* [What the task asks]:
Could you revise the entries below so that every "icon" becomes "symbol" and nothing else changes?

— Begin Records to process —

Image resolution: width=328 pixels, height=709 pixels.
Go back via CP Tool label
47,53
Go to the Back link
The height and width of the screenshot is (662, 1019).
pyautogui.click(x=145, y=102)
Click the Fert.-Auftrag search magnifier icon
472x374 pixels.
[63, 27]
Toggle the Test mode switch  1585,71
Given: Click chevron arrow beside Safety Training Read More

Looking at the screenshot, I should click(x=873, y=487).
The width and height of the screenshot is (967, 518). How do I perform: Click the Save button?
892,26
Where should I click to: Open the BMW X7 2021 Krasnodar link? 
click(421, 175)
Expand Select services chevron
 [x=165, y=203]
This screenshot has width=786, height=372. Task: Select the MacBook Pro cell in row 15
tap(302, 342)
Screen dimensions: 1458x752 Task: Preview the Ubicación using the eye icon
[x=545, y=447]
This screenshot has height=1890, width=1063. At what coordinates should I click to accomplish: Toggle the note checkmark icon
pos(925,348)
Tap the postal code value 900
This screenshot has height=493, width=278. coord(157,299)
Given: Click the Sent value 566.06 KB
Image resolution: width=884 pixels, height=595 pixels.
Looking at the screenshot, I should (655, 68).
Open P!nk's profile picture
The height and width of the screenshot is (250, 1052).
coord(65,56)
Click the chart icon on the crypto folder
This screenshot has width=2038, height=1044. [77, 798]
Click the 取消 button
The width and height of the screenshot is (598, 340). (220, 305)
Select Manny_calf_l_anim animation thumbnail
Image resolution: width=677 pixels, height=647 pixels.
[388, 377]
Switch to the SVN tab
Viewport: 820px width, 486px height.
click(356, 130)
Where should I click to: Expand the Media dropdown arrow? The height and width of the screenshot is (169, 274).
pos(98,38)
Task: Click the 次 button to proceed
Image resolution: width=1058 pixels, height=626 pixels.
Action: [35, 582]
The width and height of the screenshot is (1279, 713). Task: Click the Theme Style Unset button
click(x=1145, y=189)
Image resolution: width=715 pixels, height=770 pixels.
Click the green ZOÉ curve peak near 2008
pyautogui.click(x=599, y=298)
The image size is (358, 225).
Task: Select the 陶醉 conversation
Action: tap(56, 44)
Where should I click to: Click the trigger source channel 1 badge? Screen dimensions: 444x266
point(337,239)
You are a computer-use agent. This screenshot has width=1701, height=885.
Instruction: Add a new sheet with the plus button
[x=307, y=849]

— End Records to process —

* [Correct response]:
Image resolution: width=328 pixels, height=709 pixels.
Go back via CP Tool label
47,53
Go to the Back link
The height and width of the screenshot is (662, 1019).
pyautogui.click(x=145, y=102)
Click the Fert.-Auftrag search magnifier symbol
472x374 pixels.
[63, 27]
Toggle the Test mode switch  1585,71
Given: Click chevron arrow beside Safety Training Read More

Looking at the screenshot, I should click(x=873, y=487).
The width and height of the screenshot is (967, 518). How do I perform: Click the Save button?
892,26
Where should I click to: Open the BMW X7 2021 Krasnodar link? 
click(421, 175)
Expand Select services chevron
 [x=165, y=203]
This screenshot has width=786, height=372. Task: Select the MacBook Pro cell in row 15
tap(302, 342)
Screen dimensions: 1458x752 Task: Preview the Ubicación using the eye symbol
[x=545, y=447]
This screenshot has height=1890, width=1063. At what coordinates should I click to accomplish: Toggle the note checkmark symbol
pos(925,348)
Tap the postal code value 900
This screenshot has height=493, width=278. coord(157,299)
Given: Click the Sent value 566.06 KB
Image resolution: width=884 pixels, height=595 pixels.
Looking at the screenshot, I should (655, 68).
Open P!nk's profile picture
The height and width of the screenshot is (250, 1052).
coord(65,56)
Click the chart symbol on the crypto folder
This screenshot has width=2038, height=1044. [77, 798]
Click the 取消 button
The width and height of the screenshot is (598, 340). (220, 305)
Select Manny_calf_l_anim animation thumbnail
Image resolution: width=677 pixels, height=647 pixels.
[388, 377]
Switch to the SVN tab
Viewport: 820px width, 486px height.
click(356, 130)
Where should I click to: Expand the Media dropdown arrow? The height and width of the screenshot is (169, 274).
pos(98,38)
Task: Click the 次 button to proceed
Image resolution: width=1058 pixels, height=626 pixels.
Action: [35, 582]
The width and height of the screenshot is (1279, 713). Task: Click the Theme Style Unset button
click(x=1145, y=189)
Image resolution: width=715 pixels, height=770 pixels.
Click the green ZOÉ curve peak near 2008
pyautogui.click(x=599, y=298)
The image size is (358, 225).
Task: Select the 陶醉 conversation
Action: tap(56, 44)
Where should I click to: Click the trigger source channel 1 badge? Screen dimensions: 444x266
point(337,239)
You are a computer-use agent. This screenshot has width=1701, height=885.
Instruction: Add a new sheet with the plus button
[x=307, y=849]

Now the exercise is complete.